The survey finds the top use case for containers to be cloud-native applications (33%), followed closely by databases (32%). Respondents are running containers in a wide range of environments that include on-premises (45%), public cloud (37%) and private cloud (29%).
The container survey also finds more than 25% of respondents are now investing more than $250,000 per year on container technologies, which compares to 44% who are spending less than $50,000. For enterprises investing $100,000 or more on containers, 43% plan to move some workloads to containers, which 26% said they intend to move most workloads to containers.
Among companies investing more than $100,000 on containers, 34% deploy them on bare-metal servers. More than half of those respondents (56%) cited higher performance as the primary reason, followed by 36% citing lower cost. In total, 21% of respondents running containers on bare-metal said their motivation is to reduce virtual machine software licensing expenses.
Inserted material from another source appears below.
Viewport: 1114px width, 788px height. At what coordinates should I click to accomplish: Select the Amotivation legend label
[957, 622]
Fred Love, vice president of marketing for Diamanti, says that increased reliance on bare-metal servers is indicative of IT organizations starting to appreciate the full potential of container platforms. While it’s relatively simple to deploy containers on a virtual machine, there are emerging classes of containerized applications that simply can’t afford the additional performance overhead that virtual machines and guest operating systems add to a container stack, he notes. Achieving that goal requires IT operations teams to become more familiar with running container platforms such as Kubernetes on a bare-metal platform.
However, the container adoption survey respondents who have deployed Kubernetes on a bare-metal server report management complexity is the biggest challenge (36%) followed by time-to-deploy and keeping software up to date, both tied at 22%.
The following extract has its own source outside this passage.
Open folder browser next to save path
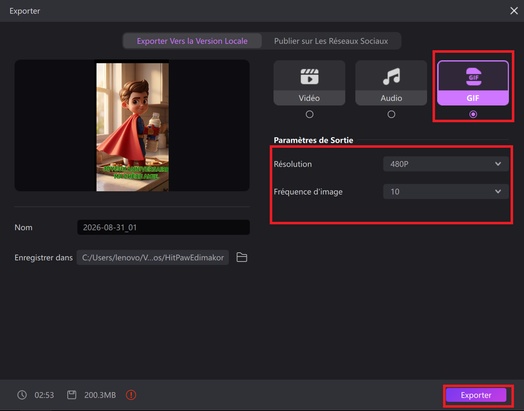This screenshot has width=524, height=411. point(242,257)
While Kubernetes is widely adopted in the enterprise today, the percentage of workloads running on Kubernetes remains comparatively light. Even fewer of those workloads are running on bare-metal servers versus virtual machines. However, as enterprise IT organizations become more familiar with Kubernetes in the months and years ahead, it’s only a matter of time before organizations deploy Kubernetes on bare-metal servers more broadly.
Much like other container adoption surveys, the three top challenges to container adoption found are security (30%), infrastructure integration (26%) and deployment (21%). Another significant factor is a general skills shortage, which was cited by 24% of respondents as a major inhibitor.
As an emerging technology in the enterprise, containers are going through all the same growth pains that virtual machines encountered more than two decades or more ago. The only real difference is organizations are experiencing those growing pains a lot faster than they did with any other technology in recent memory.